Le tramadol n’est qu’un symptôme. Le vrai mal, c’est notre croyance aveugle dans la chimie comme solution unique. On a perdu la notion de corps comme système vivant. On le réduit à des récepteurs, des neurotransmetteurs, des doses. Et on oublie que la douleur, c’est aussi un message. Pas un bug à corriger.
Nicole D
75 mg suffit ? Étonnant. J’ai vu des études où même 50 mg ont déclenché des crises chez des sujets sensibles. C’est pas la dose, c’est la génétique. Certains ont un métabolisme lent, d’autres une sensibilité accrue à la sérotonine. Faut faire des tests avant de prescrire. Pas juste du « prenez ça, ça va aller ».
Christophe MESIANO
Si le tramadol est si dangereux, pourquoi il est toujours en vente libre ? Parce que les gens veulent un médicament qui marche, pas un livre de 50 pages d’avertissements. Les médecins, eux, veulent pas passer 20 minutes à expliquer. Donc ils prescrivent. Et ça marche. Jusqu’à ce que ça foire. Mais bon, c’est rare. Donc on continue.
Bernard Chau
Je travaille en service d’urgences. J’ai vu trois crises liées au tramadol en six mois. Toutes chez des patients sans antécédents. Toutes après un changement de dosage. Toutes dans les 8 heures. C’est pas une théorie. C’est notre quotidien. Et on ne parle jamais de ça en réunion. On parle de l’opioïde « le plus sûr » comme si c’était un badge d’honneur.
On est dans un système qui valorise l’efficacité à court terme. Pas la sécurité. Pas la prévention. Juste le « ça marche ».
Juliette Forlini
Et si c’était un piège ? Les labos savent que le tramadol déclenche des crises. Ils savent que les gens vont en faire des centaines de milliers de cas.
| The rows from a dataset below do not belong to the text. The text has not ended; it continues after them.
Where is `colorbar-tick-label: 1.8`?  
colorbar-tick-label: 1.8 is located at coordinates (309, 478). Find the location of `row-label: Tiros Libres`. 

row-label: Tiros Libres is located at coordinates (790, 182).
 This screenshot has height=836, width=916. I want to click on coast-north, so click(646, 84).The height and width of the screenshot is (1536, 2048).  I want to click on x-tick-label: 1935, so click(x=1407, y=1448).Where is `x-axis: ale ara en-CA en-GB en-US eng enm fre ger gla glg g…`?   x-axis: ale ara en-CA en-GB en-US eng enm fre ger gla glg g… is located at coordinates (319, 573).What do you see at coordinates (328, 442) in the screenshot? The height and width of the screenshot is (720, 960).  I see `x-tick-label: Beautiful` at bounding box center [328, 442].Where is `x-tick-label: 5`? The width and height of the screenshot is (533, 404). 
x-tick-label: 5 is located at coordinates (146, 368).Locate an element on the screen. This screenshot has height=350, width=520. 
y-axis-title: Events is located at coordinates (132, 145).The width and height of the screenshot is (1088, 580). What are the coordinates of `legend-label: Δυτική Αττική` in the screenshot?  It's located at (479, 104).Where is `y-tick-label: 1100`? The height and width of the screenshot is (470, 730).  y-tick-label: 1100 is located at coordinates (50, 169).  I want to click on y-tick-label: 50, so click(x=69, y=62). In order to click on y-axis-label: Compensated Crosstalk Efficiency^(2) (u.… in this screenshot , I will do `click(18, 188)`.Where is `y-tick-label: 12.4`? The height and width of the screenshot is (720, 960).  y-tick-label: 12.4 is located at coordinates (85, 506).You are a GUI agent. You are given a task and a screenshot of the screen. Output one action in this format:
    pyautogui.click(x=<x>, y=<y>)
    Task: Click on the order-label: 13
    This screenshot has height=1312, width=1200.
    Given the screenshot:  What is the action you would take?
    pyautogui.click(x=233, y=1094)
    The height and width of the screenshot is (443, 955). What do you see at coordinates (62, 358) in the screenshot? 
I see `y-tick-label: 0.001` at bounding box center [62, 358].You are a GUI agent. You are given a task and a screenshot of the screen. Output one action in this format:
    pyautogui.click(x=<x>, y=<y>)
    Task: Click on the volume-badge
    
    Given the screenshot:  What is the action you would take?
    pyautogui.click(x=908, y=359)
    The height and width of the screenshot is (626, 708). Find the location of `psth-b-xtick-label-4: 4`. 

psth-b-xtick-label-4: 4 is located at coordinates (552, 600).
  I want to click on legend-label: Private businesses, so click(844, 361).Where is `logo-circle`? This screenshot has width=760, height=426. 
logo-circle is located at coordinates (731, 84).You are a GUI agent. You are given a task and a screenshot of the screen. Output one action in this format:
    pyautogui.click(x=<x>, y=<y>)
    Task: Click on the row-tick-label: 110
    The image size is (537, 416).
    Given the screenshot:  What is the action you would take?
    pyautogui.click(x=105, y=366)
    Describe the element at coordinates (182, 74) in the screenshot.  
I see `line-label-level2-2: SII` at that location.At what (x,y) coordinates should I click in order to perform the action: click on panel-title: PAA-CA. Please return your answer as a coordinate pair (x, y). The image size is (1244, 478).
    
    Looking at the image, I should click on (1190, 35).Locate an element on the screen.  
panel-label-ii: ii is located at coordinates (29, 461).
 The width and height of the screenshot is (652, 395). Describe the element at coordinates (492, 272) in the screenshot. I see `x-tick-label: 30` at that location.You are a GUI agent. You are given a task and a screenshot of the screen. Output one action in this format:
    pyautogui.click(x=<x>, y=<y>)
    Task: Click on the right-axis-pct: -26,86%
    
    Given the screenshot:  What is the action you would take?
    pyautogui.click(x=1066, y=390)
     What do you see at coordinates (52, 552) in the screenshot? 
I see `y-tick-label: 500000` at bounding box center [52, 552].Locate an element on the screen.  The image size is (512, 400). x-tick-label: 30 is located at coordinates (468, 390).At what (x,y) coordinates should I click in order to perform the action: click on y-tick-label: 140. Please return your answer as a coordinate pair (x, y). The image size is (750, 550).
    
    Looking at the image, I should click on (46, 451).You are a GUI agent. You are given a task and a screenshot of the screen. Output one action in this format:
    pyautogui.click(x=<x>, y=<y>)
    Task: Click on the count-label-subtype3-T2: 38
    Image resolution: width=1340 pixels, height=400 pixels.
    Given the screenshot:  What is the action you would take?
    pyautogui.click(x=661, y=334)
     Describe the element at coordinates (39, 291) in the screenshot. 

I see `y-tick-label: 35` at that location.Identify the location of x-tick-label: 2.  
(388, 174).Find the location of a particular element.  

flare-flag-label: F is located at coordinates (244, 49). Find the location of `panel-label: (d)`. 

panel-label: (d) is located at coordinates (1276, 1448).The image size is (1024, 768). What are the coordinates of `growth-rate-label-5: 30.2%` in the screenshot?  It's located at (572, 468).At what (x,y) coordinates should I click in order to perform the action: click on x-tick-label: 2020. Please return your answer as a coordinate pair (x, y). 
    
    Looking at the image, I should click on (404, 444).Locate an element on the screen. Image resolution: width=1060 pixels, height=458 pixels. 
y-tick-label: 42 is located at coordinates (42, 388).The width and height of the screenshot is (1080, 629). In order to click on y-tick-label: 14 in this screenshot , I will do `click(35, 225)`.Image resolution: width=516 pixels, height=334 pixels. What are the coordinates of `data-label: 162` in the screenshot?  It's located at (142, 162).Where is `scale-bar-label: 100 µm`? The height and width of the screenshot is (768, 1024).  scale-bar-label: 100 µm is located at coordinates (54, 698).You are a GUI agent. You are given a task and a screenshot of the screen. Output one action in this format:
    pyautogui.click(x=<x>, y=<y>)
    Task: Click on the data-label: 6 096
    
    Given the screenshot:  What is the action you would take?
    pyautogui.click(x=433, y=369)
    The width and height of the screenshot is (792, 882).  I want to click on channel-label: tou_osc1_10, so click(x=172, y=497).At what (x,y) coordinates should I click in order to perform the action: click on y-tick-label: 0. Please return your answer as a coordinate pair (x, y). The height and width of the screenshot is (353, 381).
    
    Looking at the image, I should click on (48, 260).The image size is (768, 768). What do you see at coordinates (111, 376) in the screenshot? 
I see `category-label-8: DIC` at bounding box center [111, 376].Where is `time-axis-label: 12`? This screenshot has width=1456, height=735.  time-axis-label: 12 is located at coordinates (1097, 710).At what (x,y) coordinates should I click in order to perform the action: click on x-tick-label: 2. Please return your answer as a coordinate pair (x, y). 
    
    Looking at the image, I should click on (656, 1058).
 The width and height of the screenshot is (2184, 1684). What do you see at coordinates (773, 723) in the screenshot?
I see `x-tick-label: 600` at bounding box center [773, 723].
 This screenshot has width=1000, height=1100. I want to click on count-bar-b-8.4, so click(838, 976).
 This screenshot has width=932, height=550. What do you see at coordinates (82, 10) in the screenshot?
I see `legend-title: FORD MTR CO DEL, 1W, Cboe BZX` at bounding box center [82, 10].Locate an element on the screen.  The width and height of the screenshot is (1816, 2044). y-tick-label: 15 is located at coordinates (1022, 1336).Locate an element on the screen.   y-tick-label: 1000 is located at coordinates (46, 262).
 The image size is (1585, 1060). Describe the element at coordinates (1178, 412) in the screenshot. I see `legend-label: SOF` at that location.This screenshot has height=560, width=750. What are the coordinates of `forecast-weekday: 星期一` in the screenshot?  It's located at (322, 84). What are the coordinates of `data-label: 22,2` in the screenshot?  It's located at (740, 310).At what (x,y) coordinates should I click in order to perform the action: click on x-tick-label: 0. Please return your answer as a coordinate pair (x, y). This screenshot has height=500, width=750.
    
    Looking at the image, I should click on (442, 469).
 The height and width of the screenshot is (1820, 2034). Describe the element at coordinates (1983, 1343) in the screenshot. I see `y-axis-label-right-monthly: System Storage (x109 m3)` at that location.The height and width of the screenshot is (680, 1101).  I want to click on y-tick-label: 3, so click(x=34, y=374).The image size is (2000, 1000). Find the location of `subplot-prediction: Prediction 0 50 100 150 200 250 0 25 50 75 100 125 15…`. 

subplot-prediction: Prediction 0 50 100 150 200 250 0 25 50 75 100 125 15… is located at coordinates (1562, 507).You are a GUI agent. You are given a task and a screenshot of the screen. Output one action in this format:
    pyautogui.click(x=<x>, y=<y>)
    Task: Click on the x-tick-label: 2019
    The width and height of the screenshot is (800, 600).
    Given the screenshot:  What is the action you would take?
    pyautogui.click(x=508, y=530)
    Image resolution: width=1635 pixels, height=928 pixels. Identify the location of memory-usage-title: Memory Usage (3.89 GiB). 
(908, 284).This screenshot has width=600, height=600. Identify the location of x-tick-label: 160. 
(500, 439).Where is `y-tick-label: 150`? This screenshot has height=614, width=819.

Et ils savent que ça va générer des études. Des études = plus de financement = plus de publications = plus de prestige. Et après ? On invente un nouveau médicament pour « traiter les crises causées par le tramadol ». Et on recommence. C’est un cycle. Un cercle vicieux. Et nous, on est les cobayes.
Guillaume Schleret
J’ai un pote qui a eu une crise après 3 semaines de tramadol. Il avait rien. Pas d’épilepsie, pas d’alcool, pas d’autre médicament. Juste 100 mg/jour. Le médecin a dit « c’est un cas isolé ». Mais maintenant il est sous gabapentine. Et il dit qu’il se sent mieux. J’ai juste envie de dire : écoutez les gens. Pas juste les études.
Jean-Baptiste Chauvin
Je me demande si les études sur le tramadol sont biaisées. Toutes celles que j’ai lues viennent de pays où il est très prescrit. Et là, forcément, on voit plus de cas. Mais en France, il est moins utilisé. Est-ce qu’on sous-estime les risques parce qu’on n’a pas assez de données ? Ou on les ignore parce qu’on en prescrit trop ?
Jacqueline Pedraza
Je suis infirmière en neurologie. J’ai vu des patients revenir de l’hôpital après une crise, et dire « je pensais que c’était juste une migraine ». On ne leur a jamais dit que le tramadol pouvait causer ça. On leur a juste dit « prenez ça ». Et maintenant, ils ont peur de tout. Il faut qu’on change la façon dont on communique. Pas juste les règles. Les mots. La peur. La confiance. C’est ça le vrai soin.